Bismuth halide oxides (BiOX, where X = Cl, Br, I) are renowned in photocatalysis for their distinct layered structure, modifiable band gap, and affordability. However, their application in gas sensing has garnered comparatively less research attention. Notably, solid solutions of BiOX demonstrate superior attributes over pure BiOX compounds. BiOBrxI1-x solid solution was successfully synthesized using in situ precipitation method and used as a gas-sensitive material for ammonia (NH3) gas sensor. The structural and compositional integrity of the synthesized samples was meticulously confirmed by X-ray diffraction (XRD), which revealed the coexistence of different BiOBr and BiOI phases.

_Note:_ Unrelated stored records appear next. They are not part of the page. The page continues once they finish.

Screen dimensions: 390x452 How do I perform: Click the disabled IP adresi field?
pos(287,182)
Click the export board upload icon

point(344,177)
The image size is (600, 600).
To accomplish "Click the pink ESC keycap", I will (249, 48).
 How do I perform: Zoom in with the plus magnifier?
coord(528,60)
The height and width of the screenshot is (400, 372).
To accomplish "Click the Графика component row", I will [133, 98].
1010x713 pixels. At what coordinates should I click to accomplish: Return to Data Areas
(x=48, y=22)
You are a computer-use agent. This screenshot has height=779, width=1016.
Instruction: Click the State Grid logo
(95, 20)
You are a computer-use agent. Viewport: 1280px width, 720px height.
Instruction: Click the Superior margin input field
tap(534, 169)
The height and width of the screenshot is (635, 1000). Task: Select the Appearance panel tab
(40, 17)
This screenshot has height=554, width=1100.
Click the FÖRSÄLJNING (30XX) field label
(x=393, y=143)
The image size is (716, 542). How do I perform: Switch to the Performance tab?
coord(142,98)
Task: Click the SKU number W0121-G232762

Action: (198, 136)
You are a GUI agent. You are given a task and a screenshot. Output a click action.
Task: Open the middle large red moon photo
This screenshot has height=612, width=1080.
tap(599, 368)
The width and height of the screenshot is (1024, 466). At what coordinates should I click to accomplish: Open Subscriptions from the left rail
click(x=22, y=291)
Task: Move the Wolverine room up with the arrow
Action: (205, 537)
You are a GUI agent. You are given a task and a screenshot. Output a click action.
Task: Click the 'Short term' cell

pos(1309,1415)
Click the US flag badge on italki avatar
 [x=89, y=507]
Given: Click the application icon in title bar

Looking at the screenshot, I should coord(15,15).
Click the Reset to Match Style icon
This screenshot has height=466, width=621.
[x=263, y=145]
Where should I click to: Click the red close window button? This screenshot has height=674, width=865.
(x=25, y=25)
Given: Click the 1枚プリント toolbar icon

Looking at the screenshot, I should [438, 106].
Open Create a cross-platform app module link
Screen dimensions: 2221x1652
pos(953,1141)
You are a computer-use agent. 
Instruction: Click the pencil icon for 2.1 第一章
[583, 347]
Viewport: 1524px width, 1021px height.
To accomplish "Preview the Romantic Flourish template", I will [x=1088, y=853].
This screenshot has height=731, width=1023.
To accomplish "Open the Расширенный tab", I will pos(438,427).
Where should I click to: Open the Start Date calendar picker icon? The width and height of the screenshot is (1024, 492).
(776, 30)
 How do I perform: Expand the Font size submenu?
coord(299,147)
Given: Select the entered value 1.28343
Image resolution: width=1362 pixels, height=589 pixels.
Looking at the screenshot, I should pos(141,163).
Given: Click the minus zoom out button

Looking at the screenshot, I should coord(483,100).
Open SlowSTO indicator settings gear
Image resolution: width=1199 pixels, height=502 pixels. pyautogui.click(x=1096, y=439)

Scanning electron microscopy (SEM) and transmission electron microscopy (TEM) provided insights into the morphology, revealing a flower-like nanostructure, which favors the surface reaction rate. The electronic and optical properties of the material were further elucidated by photoluminescence (PL) spectroscopy and ultraviolet–visible diffuse reflectance spectroscopy (UV-DRS), which revealed that the band gap is tailored to facilitate the sensitivity and selectivity of ammonia detection. Key properties including surface area and porosity were quantitatively evaluated by Bruner-Emmett-Taylor (BET) analysis and found BiOBr0.9I0.1 sensor to have a specific surface area of 13.08 m2/g. Specifically, the BiOBr0.9I0.1 sensor's response ratio (Ra/Rg) to 100 ppm of ammonia reaches 8, approximately fourfold higher than that of the pure BiOBr sensor. The flower-like morphology of BiOBr0.9I0.1 enhances surface activity and charge transfer efficiency, thereby facilitating greater gas adsorption and elevating sensor performance. The rapid response and recovery times (12/24 s at 30 ppm), low detection threshold (LOD, 0.75 ppm), along with its selectivity and reproducibility at room temperature, position the BiOBr0.9I0.1 material as a promising candidate for ammonia gas detection.